Os conceitos de recusa têm de ser mais precisos, alerta especialista

Garcia Pereia defende que o que seria necessário para que situações destas deixassem de ser recorrentes era "densificar mais os conceitos justificativos de recusa".

"A lógica da diretiva é, claramente, a de que o trabalhador que tem um filho, que vive com ele, com menos de 12 anos, pode ter direito a um horário flexível. Portanto, a exceção não pode ser a regra. Ou seja, o conceito para a exceção (a de recusar) não pode ser de tal maneira amplo e vago que o número de casos de exceção seja igual, ou até superior, ao número de casos em que o horário flexível é concedido".

À MAGG, o profissional assume que a perceção que tem é a de que a cultura empresarial de Portugal continua a ser "muito avessa" às ausências determinadas pelo cumprimento de responsabilidade familiares. "Além disso, todos nós sabemos que, por tradição cultura, que é errada e deve ser ultrapassada, mas que ainda é maioritária, essas responsabilidades familiares recaem, na grande maioria das vezes, em cima das mulheres e, portanto, são as mulheres que são mais prejudicadas com esta lei", remata.
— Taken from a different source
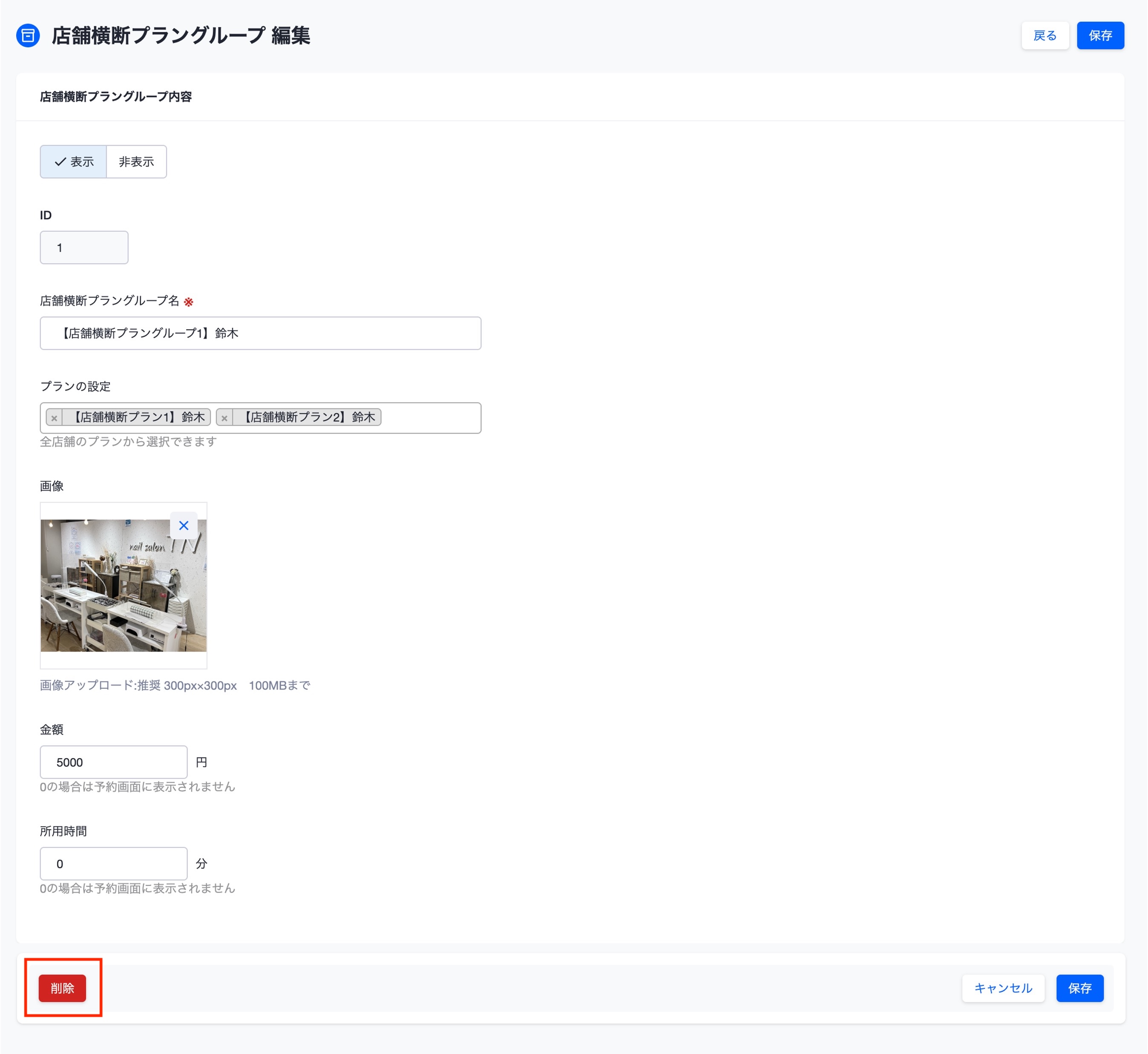
Task: Switch to the 非表示 option
Action: 136,162
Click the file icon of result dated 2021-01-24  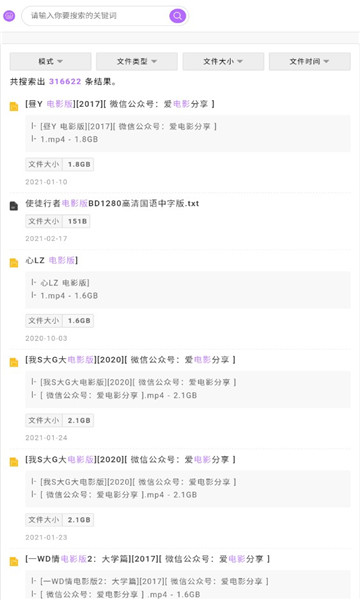(x=14, y=362)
Márcia Barbosa, do Sindicato dos Trabalhadores do Comércio, Escritórios e Serviços de Portugal (CESP), estima, em entrevista ao "JN", que 90% dos horários flexíveis solicitados por pais e mães trabalhadores de centros comerciais estão relacionados com sábados, domingos e feriados. "Se for direto à empresa, 99% das vezes é recusado. As empresas portuguesas lidam muito mal com os direitos parentais", assume também.